Amendment to Employment Agreement between Trustmark Corporation and Gerard R. Host dated February 15, 2018
Exhibit 10-v
AMENDMENT TO EMPLOYMENT AGREEMENT
WHEREAS, Trustmark Corporation, a Mississippi corporation (the “Company”), and Gerard R. Host (the “Executive”), have entered into an employment agreement dated September 14, 2010, and effective as of January 1, 2011 (the “Employment Agreement”);
WHEREAS, section 11.3 of the Employment Agreement provides that it may be amended by a written instrument signed by the parties;
WHEREAS, the parties wish to amend the Employment Agreement to provide an increase in the target bonus opportunity available to the Executive and to remove certain references in the Employment Agreement to provisions of the Internal Revenue Code that have been repealed;
NOW, THEREFORE, effective as of February 15, 2018, subject to the approval of the Company’s Board of Directors, the parties agree as follows:
1.The Employment Agreement is amended so that section 3.2 (“Annual Bonus”) provides in its entirety as follows:
3.2. Annual Bonus. In addition to the Base Salary, the Executive shall have the opportunity annually to earn as a bonus ninety percent (90%) of his Base Salary (the “Target Award Opportunity”). In determining the actual bonus earned each year by the Executive (the “Annual Bonus”), the HR Committee, in consultation with the Executive, shall have the discretion to increase the Annual Bonus above or decrease the Annual Bonus below the Target Award Opportunity for that year. In so doing, the HR Committee’s determination shall be based upon an assessment of the performance of both the Executive and the Company taking into consideration such performance goals as may be established by the HR Committee periodically in consultation with the Executive. Any Annual Bonus due hereunder shall be payable to the Executive no later than the 15th day of the third month following the end of the year to which the Annual Bonus relates (subject to a reasonable delay in payment due to an unforeseeable event making it administratively impracticable to make the payment by such time).

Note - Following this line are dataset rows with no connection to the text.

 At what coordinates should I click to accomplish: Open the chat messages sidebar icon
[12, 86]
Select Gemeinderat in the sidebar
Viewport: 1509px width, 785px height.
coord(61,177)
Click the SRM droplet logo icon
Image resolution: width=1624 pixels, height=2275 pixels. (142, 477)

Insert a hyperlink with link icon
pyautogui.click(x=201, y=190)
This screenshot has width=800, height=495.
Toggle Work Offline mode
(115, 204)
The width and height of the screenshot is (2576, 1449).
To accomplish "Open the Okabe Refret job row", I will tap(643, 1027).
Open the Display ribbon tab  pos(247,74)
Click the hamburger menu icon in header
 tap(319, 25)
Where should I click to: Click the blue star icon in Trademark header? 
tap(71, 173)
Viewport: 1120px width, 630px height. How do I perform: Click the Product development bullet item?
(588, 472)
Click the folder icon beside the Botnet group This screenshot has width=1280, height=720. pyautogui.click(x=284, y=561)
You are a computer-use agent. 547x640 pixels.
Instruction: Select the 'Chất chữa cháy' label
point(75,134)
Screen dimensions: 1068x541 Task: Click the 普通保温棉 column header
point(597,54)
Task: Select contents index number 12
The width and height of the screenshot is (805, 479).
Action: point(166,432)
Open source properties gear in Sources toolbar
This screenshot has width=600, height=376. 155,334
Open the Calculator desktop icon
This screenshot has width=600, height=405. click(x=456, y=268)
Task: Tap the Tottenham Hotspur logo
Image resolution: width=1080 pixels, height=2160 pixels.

2.Except as provided above, the Employment Agreement shall remain in full force and effect.
3.Nothing in this amendment shall amend or modify any provision of the Employment Agreement intended to provide deductible “performance-based compensation” within the meaning of section 162(m) of the Internal Revenue Code of 1986, as amended, that was awarded pursuant to a written binding agreement in effect on November 2, 2017.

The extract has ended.